Really cool video. Artist has got some skills! As an Athletic Trainer, many people I come across while working in a PT clinic have totally screwed up nervous systems. Everything they do bothers them, nothing they’ve tried has given them long-term relief, doctors aren’t sure what exactly is their problem, etc. Like the video says, it is a really complex set of circumstances. I personally don’t like the idea of doping up with meds and more meds. Appropriately, I am a big proponent of exercise and activity. Like the video also points out, a patients’ past experience plays a huge role. Oftentimes, I think it really comes down to whether a person believes they will get better, and I’ll tell ya, there’s nothing like working with the elderly when they’ve given up all hope. I’ve given many a’ motivational pep talks to people 3-4x my age. Good post, again!
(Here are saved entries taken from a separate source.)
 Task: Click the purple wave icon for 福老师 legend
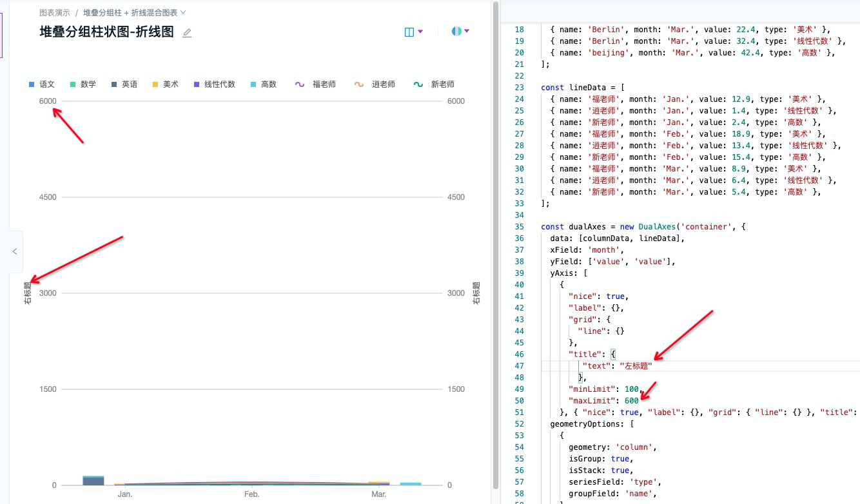[x=298, y=84]
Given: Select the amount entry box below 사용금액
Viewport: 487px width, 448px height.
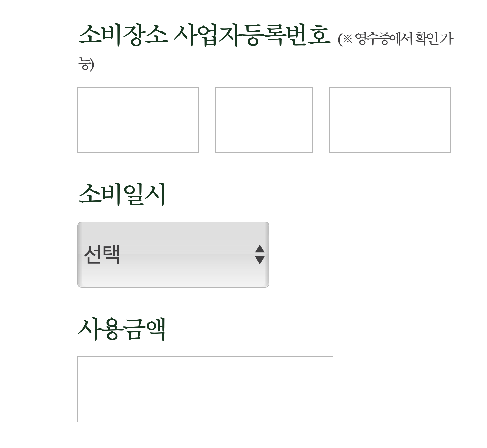Looking at the screenshot, I should pyautogui.click(x=205, y=388).
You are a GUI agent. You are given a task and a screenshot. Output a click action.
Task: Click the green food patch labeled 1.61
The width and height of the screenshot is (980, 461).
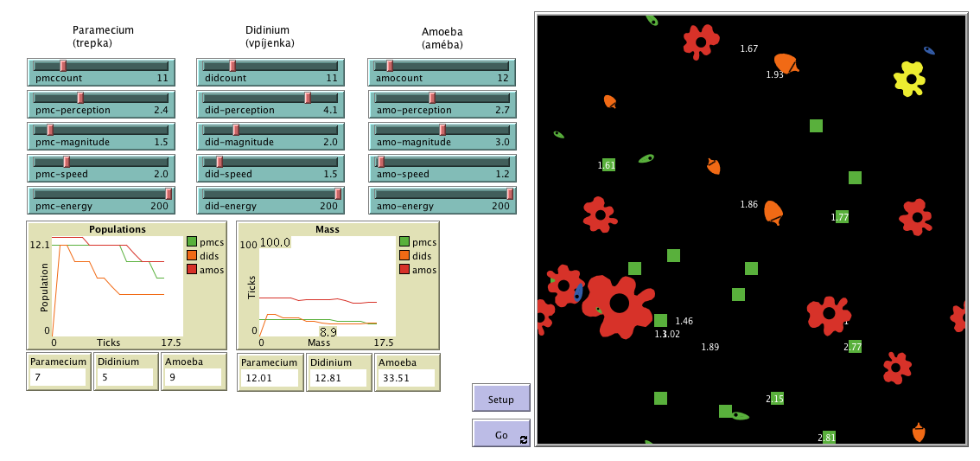[x=608, y=165]
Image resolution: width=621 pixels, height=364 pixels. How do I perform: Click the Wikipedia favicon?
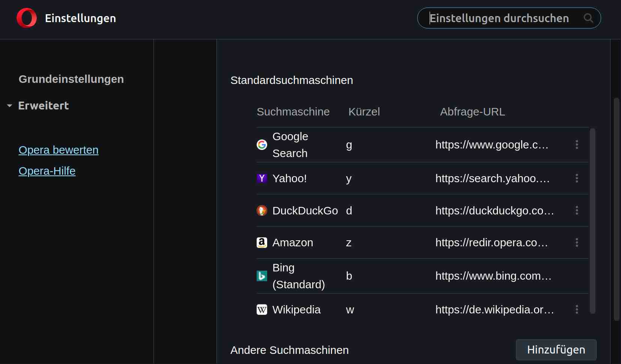262,310
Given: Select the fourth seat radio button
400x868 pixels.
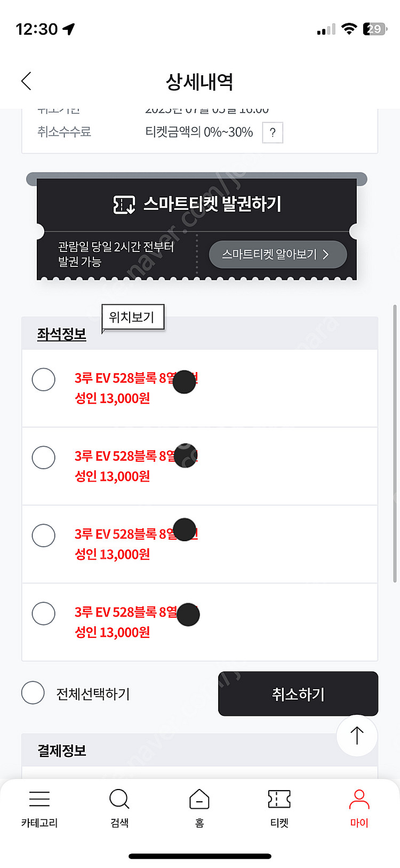Looking at the screenshot, I should [44, 613].
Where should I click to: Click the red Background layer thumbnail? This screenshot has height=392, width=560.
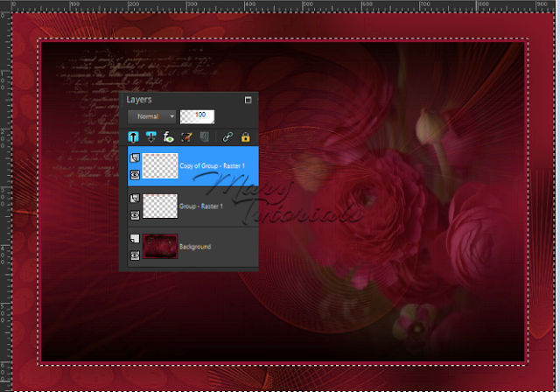[x=160, y=247]
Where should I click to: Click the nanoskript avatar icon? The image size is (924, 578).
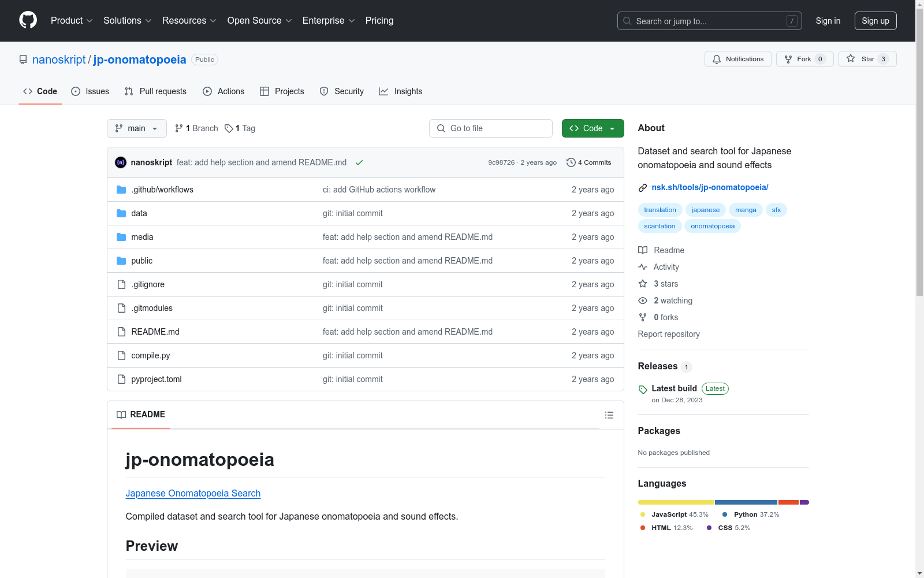pyautogui.click(x=121, y=162)
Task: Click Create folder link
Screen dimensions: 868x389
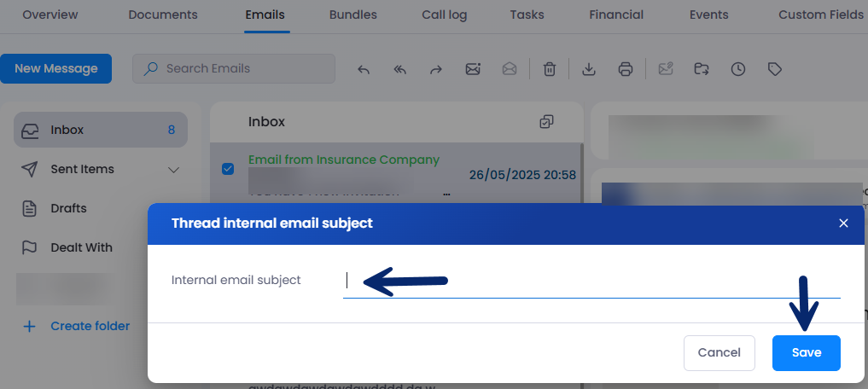Action: pos(90,326)
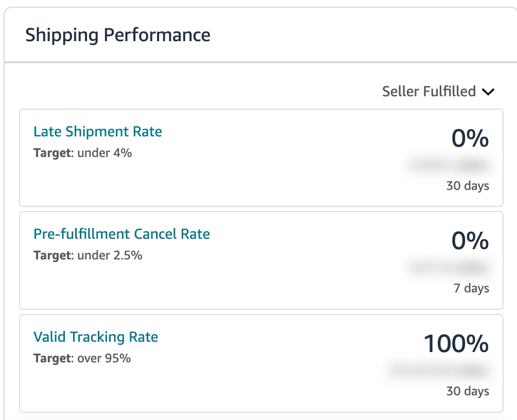Click '30 days' under Late Shipment Rate
517x420 pixels.
pos(468,186)
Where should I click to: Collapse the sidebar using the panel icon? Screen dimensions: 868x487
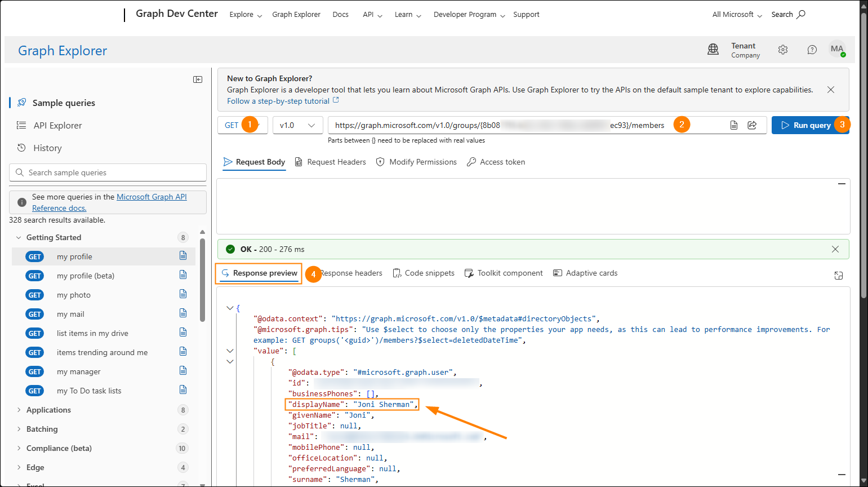(x=198, y=79)
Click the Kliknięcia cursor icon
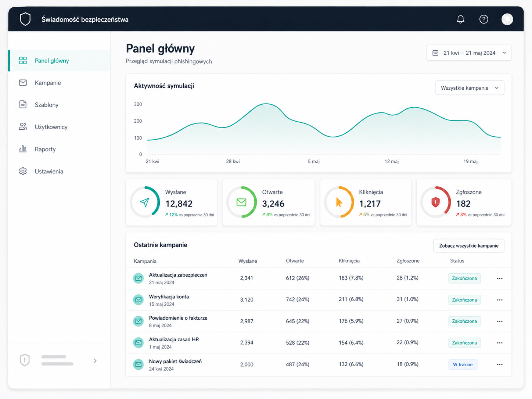Viewport: 532px width, 399px height. pyautogui.click(x=339, y=202)
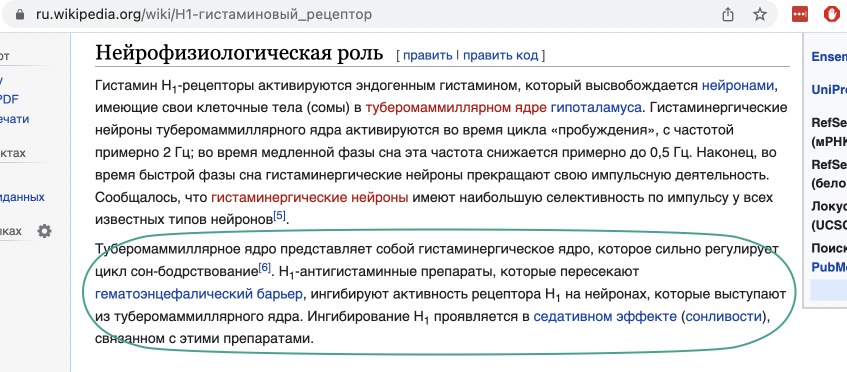Image resolution: width=847 pixels, height=372 pixels.
Task: Open red link "гистаминергические нейроны"
Action: pos(310,197)
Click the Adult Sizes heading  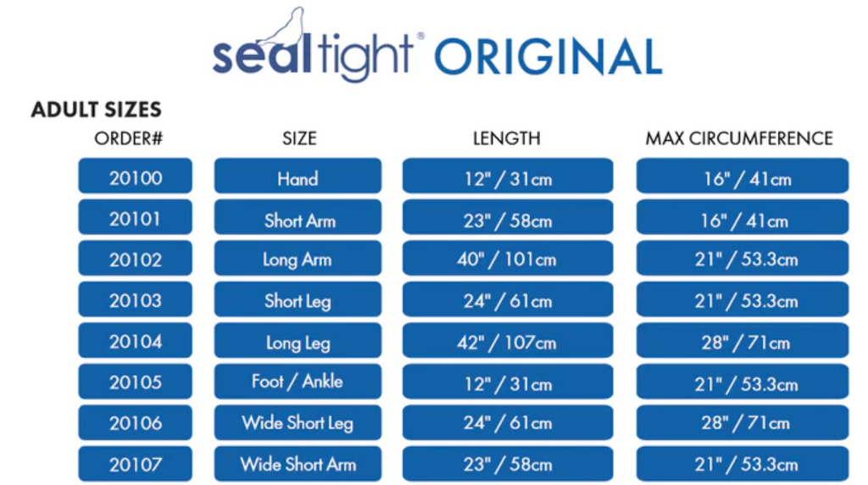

Understanding & Treating Pain in 5 minutes
September 05 2011
The video tells what 90% of people do not know about pain in less than 5 minutes!
Anoop | Wed September 07, 2011
Thanks for the comment!
A lot of people have no clue how pain is an output of the brain ( than an input) and how the nervous system is what you need to focus. People think of acute pain and chronic pain as the same.
I hope you have read my article about pain.
Deep | Thu September 08, 2011
Great video, Anoop.
I am a 23-year old fitness trainer from India, in this field since 2 years.
I had an interesting experience, which makes sense now.
A year ago, I started experiencing pain in my left elbow on the inside. It lasted for a month even after I stopped lifting weights. I saw an ortho and a physio who diagnosed it as golfer’s elbow, but somehow the ultrasound and heat therapy only made it worse.
Finally an arthroscopist correctly diagnosed it as irritation of deviating ulnar nerve. When he said that its a genetic thing which I can do nothing about and the pain will go away on its own, the pain vanished as soon as I stepped out of his office!
It did not recur till a few days ago, but since I knew about its cause, I ignored it went away by itself in a few hours.
Amazing, the power of the brain.
Anoop | Thu September 08, 2011
This is exactly what happens when you go to the dentist and all of a sudden the pain goes away when you are in the dentists office. Patrick Wall compares pain with thirst. If the brain realizes that you have taken action to relieve thirst, it will quench thirst. The same with pan.
If you think about it, when you drink water your thirst is gone in a second though the water didn’t even get a chance to fill the cells or replete the depleted body systems. The brain knew right away and didn’t see a point of maintaining thirst. The same with pain. The brain wants you to do something about it or take an action.
Deep | Thu September 08, 2011
My name is Deep
That’s a great analogy, the one about thirst. The cells haven’t had a chance to hydrate but the thirst goes away as soon as you drink water!
Don’t you have to know the cause of the pain. Some things like infections, cancer and athritis for example are the result of on going chronic tissue damage
Anoop | Mon September 12, 2011
In ‘many’ chronic pain conditions, pain itself is the disease. The tissue that was triggering pain is healed and totally fine, but the pain just lingers.
Even in low back pain, imaging is only recommended for a minority of people whose low back pain that can be due to specific pathology like cancer, compression fracture, spinal infection, cauda equina syndrome. progressive neurological deficits and such.